И вот мы добрались до того дня, когда она увидела его в последний раз, во всяком случае, в последний раз на долгое время.
Дело было в типографии, и Амалия не очень хорошо понимала, зачем она туда пошла, но значит, все-таки была какая-то причина. Она прошла по узкому коридору между книг, которых все время становилось все больше и больше, при том что непонятно было, откуда они берутся. Из-за книг теперь было трудно добраться до комнаты без стен, где Кристофер, как всегда, сидел у круглого столика, уже почти скрытого под толстым слоем заказов, оставшихся без ответа, бланков, которые он так и не заполнил, непрочитанных писем-напоминаний и сказочных силуэтов зверей, которые он недавно снова стал вырезать из бумаги. Единственным предметом, имеющим отношение к отсчету времени, у этого человека, который когда-то стремился упорядочить свою жизнь, не допуская отклонений более, чем на половину секунды, был отрывной календарь, с которого смотрела дата десятилетней давности. В тот день Амалия ни слова не сказала отцу, она лишь постояла немного на месте, ощущая, как крепнут ее предубеждения. Потом она повернулась и пошла прочь.

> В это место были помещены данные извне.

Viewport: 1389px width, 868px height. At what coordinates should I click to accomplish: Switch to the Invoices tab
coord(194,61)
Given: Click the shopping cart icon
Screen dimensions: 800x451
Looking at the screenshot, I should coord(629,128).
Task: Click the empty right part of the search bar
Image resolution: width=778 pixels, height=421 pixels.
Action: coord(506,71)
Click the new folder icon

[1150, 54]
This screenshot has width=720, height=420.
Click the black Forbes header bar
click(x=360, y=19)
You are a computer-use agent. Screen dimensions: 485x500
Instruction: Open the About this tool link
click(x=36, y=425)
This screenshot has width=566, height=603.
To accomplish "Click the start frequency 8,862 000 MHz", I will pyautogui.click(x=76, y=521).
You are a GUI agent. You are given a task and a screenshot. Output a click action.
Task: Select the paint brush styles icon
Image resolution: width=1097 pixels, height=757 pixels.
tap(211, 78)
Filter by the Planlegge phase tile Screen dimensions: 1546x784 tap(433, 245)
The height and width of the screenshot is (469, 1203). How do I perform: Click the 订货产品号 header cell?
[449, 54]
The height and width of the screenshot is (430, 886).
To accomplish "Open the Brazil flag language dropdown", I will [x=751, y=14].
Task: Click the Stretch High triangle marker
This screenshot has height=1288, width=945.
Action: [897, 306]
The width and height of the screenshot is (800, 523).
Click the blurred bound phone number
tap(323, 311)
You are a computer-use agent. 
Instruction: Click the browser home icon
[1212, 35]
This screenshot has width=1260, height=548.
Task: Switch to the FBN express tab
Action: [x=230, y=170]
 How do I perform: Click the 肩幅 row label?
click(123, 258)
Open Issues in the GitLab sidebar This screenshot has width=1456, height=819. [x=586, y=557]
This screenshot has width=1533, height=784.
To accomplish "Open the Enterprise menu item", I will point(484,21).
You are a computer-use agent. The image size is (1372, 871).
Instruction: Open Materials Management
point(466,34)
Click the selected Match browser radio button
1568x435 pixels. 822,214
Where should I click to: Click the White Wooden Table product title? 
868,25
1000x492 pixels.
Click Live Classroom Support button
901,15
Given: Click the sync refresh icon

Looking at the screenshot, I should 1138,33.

Выйдя из типографии и преодолев узкий коридор, она попала прямо в свой последний школьный день, что на самом деле вряд ли возможно, потому что школа ее находилась на некотором расстоянии от дома, но впрочем, это, скорее всего, галлюцинация, вызванная голодом, и нам следует отнестись к ней с пониманием, ведь для нас важно восприятие Амалии, а не карта Копенгагена издательства «Крак». Так что прямо из типографии Амалия перешла в большой лекционный зал в здании школы.